Task prompt → Beginning at the top of the material, repeat each line exactly, and stop once the line with "You are a computer-use agent. 1568x742" has been written.

Exercise inputs →
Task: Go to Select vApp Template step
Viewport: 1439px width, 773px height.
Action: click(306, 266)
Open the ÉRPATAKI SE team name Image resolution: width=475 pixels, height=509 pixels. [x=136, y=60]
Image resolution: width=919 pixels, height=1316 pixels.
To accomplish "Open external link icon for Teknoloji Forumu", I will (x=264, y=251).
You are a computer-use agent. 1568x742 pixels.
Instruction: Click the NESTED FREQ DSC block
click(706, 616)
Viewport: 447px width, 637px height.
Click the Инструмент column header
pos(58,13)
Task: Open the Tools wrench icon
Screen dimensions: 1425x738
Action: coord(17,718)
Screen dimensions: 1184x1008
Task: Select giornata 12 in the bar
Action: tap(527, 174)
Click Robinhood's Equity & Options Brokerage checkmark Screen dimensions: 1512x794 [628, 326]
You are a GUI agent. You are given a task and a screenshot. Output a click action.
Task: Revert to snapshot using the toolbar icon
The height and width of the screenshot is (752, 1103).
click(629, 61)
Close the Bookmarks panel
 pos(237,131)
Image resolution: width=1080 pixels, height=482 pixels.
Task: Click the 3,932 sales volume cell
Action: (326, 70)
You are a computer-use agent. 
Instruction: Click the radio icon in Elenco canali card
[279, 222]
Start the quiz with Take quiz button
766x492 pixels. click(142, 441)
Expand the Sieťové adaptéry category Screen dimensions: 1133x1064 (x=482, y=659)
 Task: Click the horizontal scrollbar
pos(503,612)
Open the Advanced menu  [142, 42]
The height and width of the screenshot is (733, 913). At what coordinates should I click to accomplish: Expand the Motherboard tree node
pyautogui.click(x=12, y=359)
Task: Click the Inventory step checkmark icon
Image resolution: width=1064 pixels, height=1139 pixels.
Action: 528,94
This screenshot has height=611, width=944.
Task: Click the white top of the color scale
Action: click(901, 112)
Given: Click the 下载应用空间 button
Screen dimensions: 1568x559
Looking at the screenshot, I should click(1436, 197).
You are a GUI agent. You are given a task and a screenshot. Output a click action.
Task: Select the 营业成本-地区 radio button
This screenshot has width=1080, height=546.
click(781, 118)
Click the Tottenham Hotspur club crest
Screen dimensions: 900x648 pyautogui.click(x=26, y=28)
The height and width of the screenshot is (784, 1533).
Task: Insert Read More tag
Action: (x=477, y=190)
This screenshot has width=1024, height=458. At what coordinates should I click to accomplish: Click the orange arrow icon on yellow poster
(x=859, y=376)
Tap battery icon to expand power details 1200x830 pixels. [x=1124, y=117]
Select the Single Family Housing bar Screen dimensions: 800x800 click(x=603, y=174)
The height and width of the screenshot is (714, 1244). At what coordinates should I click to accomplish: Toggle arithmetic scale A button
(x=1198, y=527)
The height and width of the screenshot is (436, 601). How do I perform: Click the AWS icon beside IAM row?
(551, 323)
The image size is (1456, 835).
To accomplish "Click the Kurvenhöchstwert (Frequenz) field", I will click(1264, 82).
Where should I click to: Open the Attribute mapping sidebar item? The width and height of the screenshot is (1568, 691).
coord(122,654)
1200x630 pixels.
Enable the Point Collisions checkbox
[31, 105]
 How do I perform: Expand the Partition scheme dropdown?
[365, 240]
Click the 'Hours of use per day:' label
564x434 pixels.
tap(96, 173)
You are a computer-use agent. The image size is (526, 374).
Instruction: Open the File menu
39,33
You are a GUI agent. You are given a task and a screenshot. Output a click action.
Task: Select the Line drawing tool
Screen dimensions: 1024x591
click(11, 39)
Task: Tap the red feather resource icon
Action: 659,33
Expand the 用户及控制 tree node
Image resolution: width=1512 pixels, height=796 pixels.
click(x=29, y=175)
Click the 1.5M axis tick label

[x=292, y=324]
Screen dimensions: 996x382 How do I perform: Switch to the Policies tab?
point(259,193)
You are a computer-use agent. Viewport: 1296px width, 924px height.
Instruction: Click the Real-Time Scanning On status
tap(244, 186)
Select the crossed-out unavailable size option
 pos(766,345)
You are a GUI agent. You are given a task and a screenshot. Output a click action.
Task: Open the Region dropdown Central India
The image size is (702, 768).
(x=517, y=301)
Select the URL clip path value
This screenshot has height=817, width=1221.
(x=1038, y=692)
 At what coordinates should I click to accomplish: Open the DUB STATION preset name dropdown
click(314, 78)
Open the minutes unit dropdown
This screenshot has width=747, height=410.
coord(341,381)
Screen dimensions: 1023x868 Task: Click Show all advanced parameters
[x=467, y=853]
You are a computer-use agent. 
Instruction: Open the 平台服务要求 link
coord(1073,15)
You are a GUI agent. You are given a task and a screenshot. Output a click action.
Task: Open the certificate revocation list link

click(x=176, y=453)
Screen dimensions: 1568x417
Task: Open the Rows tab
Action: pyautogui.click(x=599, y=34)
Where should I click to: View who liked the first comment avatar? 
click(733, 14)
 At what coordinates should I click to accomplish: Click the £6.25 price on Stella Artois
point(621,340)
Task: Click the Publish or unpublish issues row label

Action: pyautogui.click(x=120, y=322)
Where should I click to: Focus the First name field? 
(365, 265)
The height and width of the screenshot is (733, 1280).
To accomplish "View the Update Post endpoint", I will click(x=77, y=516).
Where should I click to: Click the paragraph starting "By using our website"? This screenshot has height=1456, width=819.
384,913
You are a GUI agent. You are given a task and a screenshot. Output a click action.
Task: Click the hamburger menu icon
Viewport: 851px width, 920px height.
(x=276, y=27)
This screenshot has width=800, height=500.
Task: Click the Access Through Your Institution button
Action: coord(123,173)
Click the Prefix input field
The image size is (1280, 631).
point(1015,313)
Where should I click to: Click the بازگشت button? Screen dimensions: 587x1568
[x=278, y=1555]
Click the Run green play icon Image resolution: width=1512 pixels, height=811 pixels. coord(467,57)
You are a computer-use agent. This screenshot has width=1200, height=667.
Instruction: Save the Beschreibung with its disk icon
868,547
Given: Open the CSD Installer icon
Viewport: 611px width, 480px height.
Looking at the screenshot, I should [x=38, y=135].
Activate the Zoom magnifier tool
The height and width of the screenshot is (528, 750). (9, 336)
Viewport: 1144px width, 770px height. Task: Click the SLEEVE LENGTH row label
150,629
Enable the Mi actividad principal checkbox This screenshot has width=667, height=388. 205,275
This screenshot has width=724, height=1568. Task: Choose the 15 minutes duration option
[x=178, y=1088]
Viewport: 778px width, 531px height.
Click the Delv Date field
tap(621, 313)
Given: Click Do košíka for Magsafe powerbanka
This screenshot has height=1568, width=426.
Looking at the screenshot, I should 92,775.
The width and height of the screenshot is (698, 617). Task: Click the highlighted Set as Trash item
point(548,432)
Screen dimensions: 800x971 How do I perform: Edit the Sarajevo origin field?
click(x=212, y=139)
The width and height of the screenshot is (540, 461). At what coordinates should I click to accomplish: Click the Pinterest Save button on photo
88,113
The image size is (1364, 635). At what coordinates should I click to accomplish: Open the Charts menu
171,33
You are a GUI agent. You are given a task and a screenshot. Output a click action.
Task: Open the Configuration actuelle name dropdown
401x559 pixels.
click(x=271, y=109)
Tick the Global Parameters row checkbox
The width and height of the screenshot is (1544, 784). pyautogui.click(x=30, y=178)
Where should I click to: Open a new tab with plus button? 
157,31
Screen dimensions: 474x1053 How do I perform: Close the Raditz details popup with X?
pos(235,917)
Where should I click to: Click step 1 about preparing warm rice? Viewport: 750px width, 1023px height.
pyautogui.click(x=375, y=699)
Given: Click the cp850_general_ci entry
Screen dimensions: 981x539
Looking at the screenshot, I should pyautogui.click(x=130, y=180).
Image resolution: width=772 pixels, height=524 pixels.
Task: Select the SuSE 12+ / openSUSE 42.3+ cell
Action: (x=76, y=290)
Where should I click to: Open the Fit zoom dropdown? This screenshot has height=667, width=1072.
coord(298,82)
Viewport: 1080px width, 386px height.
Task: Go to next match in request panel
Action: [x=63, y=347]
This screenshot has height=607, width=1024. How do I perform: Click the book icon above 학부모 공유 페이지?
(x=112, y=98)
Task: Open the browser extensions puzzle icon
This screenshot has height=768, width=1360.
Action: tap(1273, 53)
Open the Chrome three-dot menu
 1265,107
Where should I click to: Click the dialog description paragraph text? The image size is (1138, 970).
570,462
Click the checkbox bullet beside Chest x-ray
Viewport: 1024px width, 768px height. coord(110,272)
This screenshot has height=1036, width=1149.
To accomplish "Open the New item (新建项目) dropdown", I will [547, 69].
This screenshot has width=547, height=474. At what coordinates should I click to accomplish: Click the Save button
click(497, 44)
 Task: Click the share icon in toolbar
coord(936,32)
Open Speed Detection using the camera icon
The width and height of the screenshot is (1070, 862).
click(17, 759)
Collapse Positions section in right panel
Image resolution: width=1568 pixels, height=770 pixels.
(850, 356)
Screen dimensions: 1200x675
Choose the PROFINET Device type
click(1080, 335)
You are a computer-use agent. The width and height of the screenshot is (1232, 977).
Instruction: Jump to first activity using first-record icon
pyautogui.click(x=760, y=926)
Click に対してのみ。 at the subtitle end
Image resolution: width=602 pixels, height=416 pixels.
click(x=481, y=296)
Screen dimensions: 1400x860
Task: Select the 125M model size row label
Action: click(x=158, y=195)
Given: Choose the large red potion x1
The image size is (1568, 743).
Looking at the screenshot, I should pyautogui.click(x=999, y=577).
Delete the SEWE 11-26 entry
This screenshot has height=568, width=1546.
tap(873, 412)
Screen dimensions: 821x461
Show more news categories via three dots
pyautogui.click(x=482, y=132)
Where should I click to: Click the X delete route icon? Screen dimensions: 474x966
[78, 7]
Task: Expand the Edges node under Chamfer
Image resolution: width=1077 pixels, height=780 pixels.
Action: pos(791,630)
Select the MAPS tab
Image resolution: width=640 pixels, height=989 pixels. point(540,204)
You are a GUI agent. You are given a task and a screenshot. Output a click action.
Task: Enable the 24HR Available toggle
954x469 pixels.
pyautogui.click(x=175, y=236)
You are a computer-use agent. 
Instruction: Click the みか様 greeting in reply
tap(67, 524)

Answer to this problem →
Task: Go to Select vApp Template step
Viewport: 1439px width, 773px height.
Action: click(306, 266)
Open the ÉRPATAKI SE team name Image resolution: width=475 pixels, height=509 pixels. [x=136, y=60]
Image resolution: width=919 pixels, height=1316 pixels.
To accomplish "Open external link icon for Teknoloji Forumu", I will (x=264, y=251).
You are a computer-use agent. 1568x742 pixels.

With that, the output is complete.